Every entry below must be repeated exactly; skip the pictures.

----------------------------------------

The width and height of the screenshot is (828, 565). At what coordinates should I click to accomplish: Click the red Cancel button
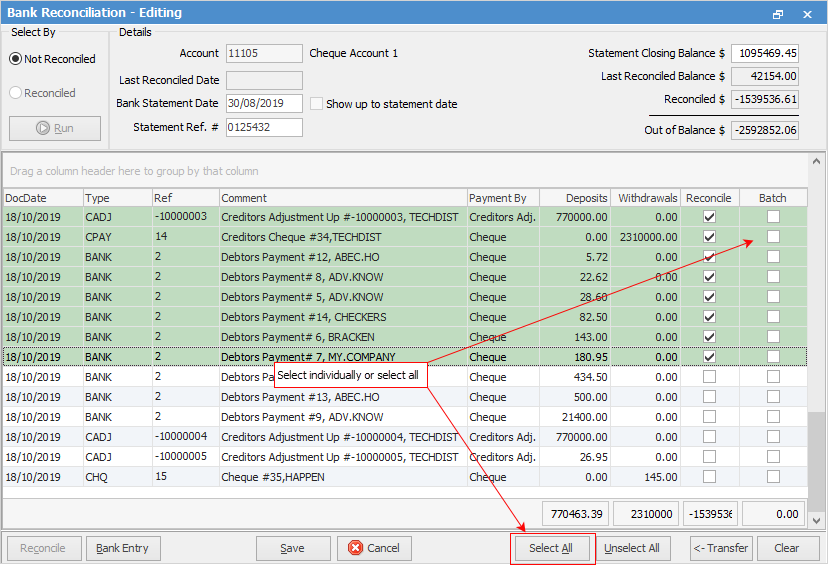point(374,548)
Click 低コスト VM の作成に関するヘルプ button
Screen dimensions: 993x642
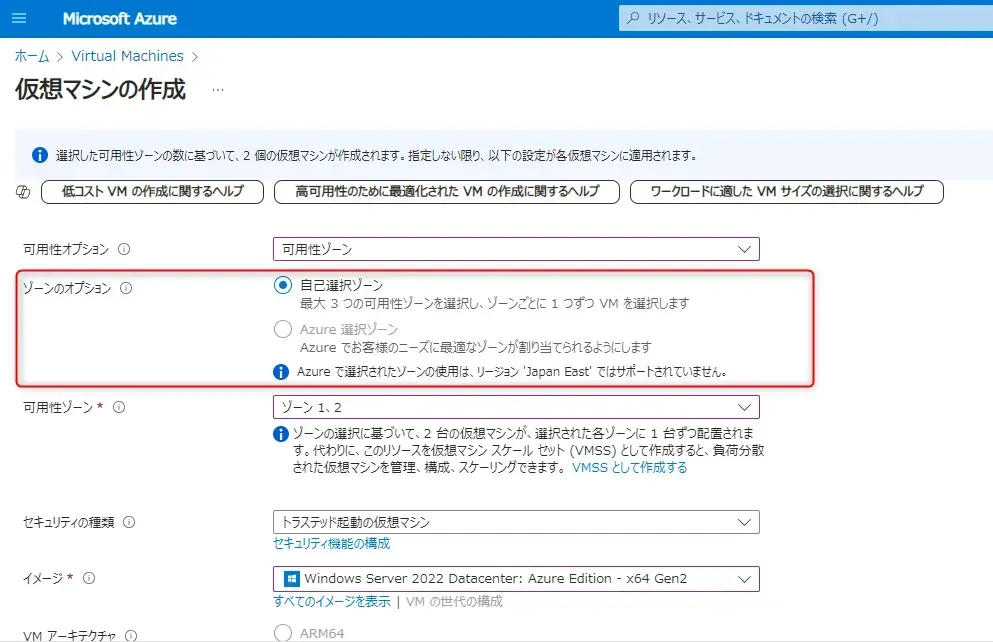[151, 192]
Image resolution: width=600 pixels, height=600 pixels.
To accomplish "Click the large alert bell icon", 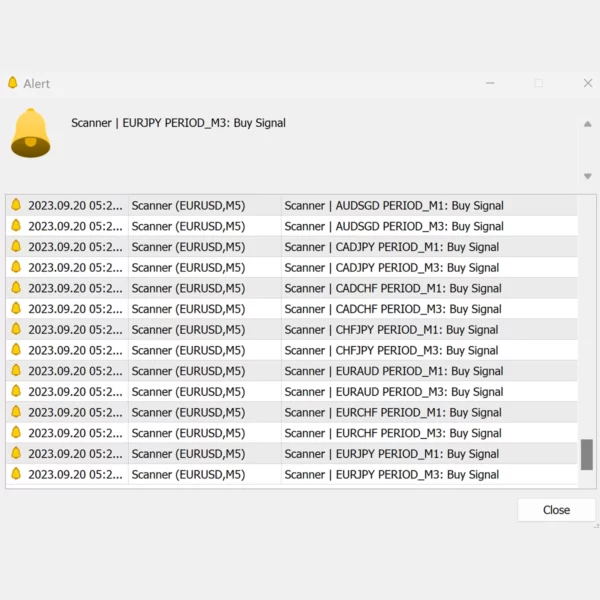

----------------------------------------

### Answer to this task
The width and height of the screenshot is (828, 565). At what coordinates should I click to accomplish: Click the red Cancel button
point(374,548)
Click 低コスト VM の作成に関するヘルプ button
Screen dimensions: 993x642
[151, 192]
Image resolution: width=600 pixels, height=600 pixels.
To accomplish "Click the large alert bell icon", 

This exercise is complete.